◆ **SELECTED EXTRACT**
-- Begin --
Thread: old_snapshot_threshold allows heap:toast disagreement

old_snapshot_threshold allows heap:toast disagreement

From
Robert Haas
Date:
On Thu, Jul 21, 2016 at 12:06 PM, Robert Haas <robertmhaas@gmail.com> wrote:
> On Wed, Jul 20, 2016 at 9:15 PM, Noah Misch <noah@leadboat.com> wrote:
>> This PostgreSQL 9.6 open item now needs a permanent owner.  Would any other
>> committer like to take ownership?  If this role interests you, please read
>> this thread and the policy linked above, then send an initial status update
>> bearing a date for your subsequent status update.  If the item does not have a
>> permanent owner by 2016-07-24 02:00 UTC, I will resolve the item by reverting
>> commit 848ef42 and followups.
>
> I will adopt this item.  I will provide an initial patch for this
> issue, or convince someone else to do so, within one week.  Therefore,
> expect a further status update from me on or before July 28th.  I
> expect that the patch will be based on ideas from these emails:
>
> https://www.postgresql.org/message-id/1AB8F80A-D16E-4154-9497-98FBB164253D@anarazel.de
> https://www.postgresql.org/message-id/20160720181213.f4io7gc6lyc377sw@alap3.anarazel.de

Here is a patch.  Please review.  I'm not suffering from an
overwhelming excess of confidence that this is correct.  In
particular, I'm concerned about the fact that there isn't always a
registered snapshot - if you make it ERROR out when that happens
instead of doing what it actually does, the regression tests fail in
CLUSTER and CREATE VIEW.  Also, I wonder why it's right to use
pairingheap_first() instead of looking at the oldest snapshot on the
active snapshot stack, or conversely why that is right and this is
not.  Or maybe we need to check both.

The basic principle of testing both MVCC and TOAST snapshots for
snapshot-too-old problems seems sound.  Furthermore, it seems clear
enough that if we're ever looking up a datum in the TOAST table whose
xmin is no longer included in our MyPgXact->xmin, then we're
vulnerable to having TOAST chunks vacuumed away under us even without
snapshot_too_old enabled.  But there's a bit of spooky action at a
distance: if we don't see any snapshots, then we have to assume that
the scan is being performed with a non-MVCC snapshot and therefore we
don't need to worry.  But there's no way to verify that via an
assertion, because the connection between the relevant MVCC snapshot
and the corresponding TOAST snapshot is pretty indirect, mediated only
by snapmgr.c.  It's a bit like a 9-1-1 operator (or whatever your
local emergency number is) saying "hey, thanks for calling.  if I
don't hear back from you about this issue again, I'll just assume
everything's OK."  That might actually the correct approach in some
cases, but it certainly comes with a bit of risk.
-- End --
◆ **THE INPUT**
-- Begin --
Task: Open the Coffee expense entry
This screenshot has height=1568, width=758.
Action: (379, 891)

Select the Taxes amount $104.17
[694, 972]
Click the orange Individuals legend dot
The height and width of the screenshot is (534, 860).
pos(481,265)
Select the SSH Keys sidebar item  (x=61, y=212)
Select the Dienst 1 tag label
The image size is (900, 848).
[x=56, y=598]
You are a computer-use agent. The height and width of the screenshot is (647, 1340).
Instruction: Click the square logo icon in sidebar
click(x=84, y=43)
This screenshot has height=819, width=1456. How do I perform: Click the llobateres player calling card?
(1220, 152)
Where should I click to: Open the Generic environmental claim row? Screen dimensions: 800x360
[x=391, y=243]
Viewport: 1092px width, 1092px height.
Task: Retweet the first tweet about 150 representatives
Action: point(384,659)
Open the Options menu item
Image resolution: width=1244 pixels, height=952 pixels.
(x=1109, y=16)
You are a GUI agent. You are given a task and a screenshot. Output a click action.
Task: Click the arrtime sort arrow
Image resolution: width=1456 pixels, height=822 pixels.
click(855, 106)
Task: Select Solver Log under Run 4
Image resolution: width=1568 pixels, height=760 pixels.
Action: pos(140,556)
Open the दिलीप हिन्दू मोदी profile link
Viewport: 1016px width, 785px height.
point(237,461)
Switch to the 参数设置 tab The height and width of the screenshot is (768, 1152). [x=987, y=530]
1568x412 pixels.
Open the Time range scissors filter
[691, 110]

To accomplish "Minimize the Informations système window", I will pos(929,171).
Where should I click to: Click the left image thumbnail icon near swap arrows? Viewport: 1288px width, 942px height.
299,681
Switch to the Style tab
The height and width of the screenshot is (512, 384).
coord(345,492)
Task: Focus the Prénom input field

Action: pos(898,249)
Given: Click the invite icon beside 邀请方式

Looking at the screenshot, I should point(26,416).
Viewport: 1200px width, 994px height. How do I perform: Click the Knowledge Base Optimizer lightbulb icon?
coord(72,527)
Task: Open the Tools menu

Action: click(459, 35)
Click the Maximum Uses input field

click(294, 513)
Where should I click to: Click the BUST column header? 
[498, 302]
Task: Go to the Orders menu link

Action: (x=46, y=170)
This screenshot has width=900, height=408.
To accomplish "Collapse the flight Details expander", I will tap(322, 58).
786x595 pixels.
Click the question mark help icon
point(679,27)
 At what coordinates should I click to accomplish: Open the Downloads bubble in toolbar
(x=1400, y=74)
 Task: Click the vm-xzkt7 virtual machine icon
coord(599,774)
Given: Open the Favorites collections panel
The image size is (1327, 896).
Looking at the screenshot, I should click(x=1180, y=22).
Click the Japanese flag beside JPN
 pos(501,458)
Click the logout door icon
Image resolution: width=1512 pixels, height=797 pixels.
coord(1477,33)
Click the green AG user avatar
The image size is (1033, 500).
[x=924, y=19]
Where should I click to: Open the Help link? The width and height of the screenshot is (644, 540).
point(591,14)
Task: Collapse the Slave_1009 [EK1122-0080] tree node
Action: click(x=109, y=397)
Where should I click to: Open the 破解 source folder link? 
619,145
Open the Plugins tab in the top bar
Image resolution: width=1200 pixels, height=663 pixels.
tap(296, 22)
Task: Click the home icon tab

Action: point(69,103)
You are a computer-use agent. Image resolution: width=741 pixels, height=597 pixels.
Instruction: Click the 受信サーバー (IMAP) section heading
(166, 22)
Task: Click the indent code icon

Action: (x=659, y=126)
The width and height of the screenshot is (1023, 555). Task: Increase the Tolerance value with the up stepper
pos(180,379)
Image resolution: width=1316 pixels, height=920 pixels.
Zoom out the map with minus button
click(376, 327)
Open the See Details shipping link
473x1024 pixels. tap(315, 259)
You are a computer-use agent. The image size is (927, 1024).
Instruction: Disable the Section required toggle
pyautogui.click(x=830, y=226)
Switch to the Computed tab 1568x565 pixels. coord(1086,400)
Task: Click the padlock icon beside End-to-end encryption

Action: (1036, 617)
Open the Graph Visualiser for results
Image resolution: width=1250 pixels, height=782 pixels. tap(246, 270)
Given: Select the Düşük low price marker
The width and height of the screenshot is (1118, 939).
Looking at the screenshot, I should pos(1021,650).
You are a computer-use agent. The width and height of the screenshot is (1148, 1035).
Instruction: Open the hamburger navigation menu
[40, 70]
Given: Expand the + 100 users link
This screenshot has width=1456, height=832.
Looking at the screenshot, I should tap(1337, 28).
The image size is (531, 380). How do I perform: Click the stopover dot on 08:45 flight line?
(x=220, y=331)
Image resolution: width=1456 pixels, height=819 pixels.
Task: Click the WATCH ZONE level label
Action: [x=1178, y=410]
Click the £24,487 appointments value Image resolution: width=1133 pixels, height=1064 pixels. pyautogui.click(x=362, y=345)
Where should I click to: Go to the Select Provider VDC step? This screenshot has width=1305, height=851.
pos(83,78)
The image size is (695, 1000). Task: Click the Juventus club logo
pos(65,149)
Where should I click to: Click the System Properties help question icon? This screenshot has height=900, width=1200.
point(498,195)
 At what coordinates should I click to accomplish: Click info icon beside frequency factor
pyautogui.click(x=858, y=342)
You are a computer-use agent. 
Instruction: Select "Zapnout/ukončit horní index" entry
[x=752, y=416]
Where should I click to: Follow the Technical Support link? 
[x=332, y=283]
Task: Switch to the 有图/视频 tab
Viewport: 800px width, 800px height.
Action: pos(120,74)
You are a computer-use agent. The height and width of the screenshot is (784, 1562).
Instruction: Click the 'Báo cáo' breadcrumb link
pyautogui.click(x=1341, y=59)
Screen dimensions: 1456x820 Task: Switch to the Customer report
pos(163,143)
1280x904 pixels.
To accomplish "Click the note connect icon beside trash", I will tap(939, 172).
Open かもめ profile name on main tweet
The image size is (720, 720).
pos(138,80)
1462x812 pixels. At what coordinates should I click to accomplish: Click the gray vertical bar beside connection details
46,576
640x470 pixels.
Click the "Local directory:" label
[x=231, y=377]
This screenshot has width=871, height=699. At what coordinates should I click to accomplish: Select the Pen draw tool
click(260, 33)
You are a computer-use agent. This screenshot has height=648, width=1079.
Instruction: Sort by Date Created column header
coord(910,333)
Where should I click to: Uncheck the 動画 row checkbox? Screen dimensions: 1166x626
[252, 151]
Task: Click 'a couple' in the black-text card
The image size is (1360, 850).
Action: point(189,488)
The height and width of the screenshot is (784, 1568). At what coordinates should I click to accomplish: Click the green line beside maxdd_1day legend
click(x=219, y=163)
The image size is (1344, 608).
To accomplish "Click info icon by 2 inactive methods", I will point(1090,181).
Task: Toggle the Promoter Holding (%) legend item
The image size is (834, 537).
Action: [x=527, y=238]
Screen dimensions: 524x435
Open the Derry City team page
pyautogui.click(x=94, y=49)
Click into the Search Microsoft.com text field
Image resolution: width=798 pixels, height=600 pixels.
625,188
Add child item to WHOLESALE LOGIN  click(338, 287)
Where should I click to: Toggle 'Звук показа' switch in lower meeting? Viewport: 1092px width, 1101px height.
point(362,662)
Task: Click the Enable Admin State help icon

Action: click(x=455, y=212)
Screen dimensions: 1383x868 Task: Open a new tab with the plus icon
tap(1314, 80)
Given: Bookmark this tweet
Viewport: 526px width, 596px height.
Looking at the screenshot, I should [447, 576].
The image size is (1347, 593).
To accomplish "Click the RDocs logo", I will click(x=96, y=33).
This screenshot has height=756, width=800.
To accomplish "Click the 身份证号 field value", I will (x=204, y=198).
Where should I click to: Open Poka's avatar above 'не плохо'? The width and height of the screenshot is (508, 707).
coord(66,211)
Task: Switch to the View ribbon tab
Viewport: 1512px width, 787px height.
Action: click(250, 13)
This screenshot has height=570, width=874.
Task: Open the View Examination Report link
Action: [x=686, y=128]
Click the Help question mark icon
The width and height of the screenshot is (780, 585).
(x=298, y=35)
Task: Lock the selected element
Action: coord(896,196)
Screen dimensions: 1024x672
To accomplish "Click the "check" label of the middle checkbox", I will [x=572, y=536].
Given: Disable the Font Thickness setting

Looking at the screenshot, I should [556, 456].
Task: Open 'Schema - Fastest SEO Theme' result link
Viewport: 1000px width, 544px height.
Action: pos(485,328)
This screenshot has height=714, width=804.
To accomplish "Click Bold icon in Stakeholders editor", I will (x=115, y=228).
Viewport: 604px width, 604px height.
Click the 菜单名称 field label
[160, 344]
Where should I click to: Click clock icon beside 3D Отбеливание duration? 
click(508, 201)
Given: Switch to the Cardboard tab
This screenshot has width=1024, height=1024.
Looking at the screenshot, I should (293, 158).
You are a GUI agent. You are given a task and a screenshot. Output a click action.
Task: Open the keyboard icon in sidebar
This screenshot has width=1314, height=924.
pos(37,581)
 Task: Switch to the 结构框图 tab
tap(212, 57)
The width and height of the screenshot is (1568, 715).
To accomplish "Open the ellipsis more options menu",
-- End --
◆ **THE TASKS**
1. In the thread on old_snapshot_threshold, which regression tests fail if the code is made to ERROR out when no snapshot is registered?
2. Turn the lines of the records starting at the line that contains "You are a computer-use agent. The image" and ending at the line that contains "Image resolution: width=1250" into a numbered list, leaving out blank lines.
The thread and the records are unrelated pieces of material.

◆ **RESULTS BY TASK**
1. CLUSTER and CREATE VIEW

2.
1. You are a computer-use agent. The image size is (927, 1024).
2. Instruction: Disable the Section required toggle
3. pyautogui.click(x=830, y=226)
4. Switch to the Computed tab 1568x565 pixels. coord(1086,400)
5. Task: Click the padlock icon beside End-to-end encryption
6. Action: (1036, 617)
7. Open the Graph Visualiser for results
8. Image resolution: width=1250 pixels, height=782 pixels. tap(246, 270)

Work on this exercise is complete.